Oculus Rift vs HTC Vive vs Playstation VR : Which is better?
The Oculus Rift and HTC's Vive are now available and later this year, Sony's Playstation VR is coming out. This guide offers a comparison between the three and will help your device which VR system is right for you. The era of desktop VR is upon us.
The Rift CV1, the first consumer version of Oculus' headset, started arriving for (some) customers who pre-ordered it, and the first consumer HTC Vive units have also shipped. Along with those two PC-based systems, PlayStation VR looms, providing a VR experience similar to that of the Rift and Vive, but powered by a PlayStation 4.
Sony recently announced that PlayStation VR will be available in October. By the end of the year, then, there will be three first-class virtual reality offerings to choose from, making 2016 truly the first "year of VR." However, as the results of our VR Readiness Survey show, many of you have not yet committed to investing in VR. The survey points to many reasons, from uncertainty about VR in general to not having a VR-ready PC and hefty price tags on the HMDs themselves.

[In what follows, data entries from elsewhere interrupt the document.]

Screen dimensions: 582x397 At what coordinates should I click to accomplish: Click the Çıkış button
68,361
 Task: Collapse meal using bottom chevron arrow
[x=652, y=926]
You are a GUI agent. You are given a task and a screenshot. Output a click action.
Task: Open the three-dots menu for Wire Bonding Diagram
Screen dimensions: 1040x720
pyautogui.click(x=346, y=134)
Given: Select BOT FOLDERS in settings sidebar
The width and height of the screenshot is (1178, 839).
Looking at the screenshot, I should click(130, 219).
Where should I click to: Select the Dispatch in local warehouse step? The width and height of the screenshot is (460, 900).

Despite that, we'd like to think once you've had the chance to experience high-end VR, you'll change your mind. Then you'll have to decide which system to pursue. We've put together this handy guide, detailing and analyzing the specifications and features, to help you decide. We aren't going to tell you which system is the best in this article. For that, you have to read our full reviews of the Oculus Rift and HTC Vive. Obviously we won't have a verdict on the PlayStation VR until this coming fall.
Before we dive into the details of these competing high-end virtual reality solutions, we want to position them properly so you understand why they are considered the pinnacle of VR now. To begin, we need to talk about presence, the term used to describe the feeling you get when the virtual experience truly feels like you have been transported somewhere else, which, after all, is the goal. Oculus' Chief Scientist Michael Abrash (who was formerly with Valve) described in his 2014 Steam Dev Days presentation that "presence is distinct from immersion, which merely means that you feel surrounded by the image of the virtual world; presence means that you feel like you're in the virtual world." Its importance is that (and this is why VR is such transformative technology) "it is one of the most powerful experiences you can have outside reality," and "for many people, presence is simply magic."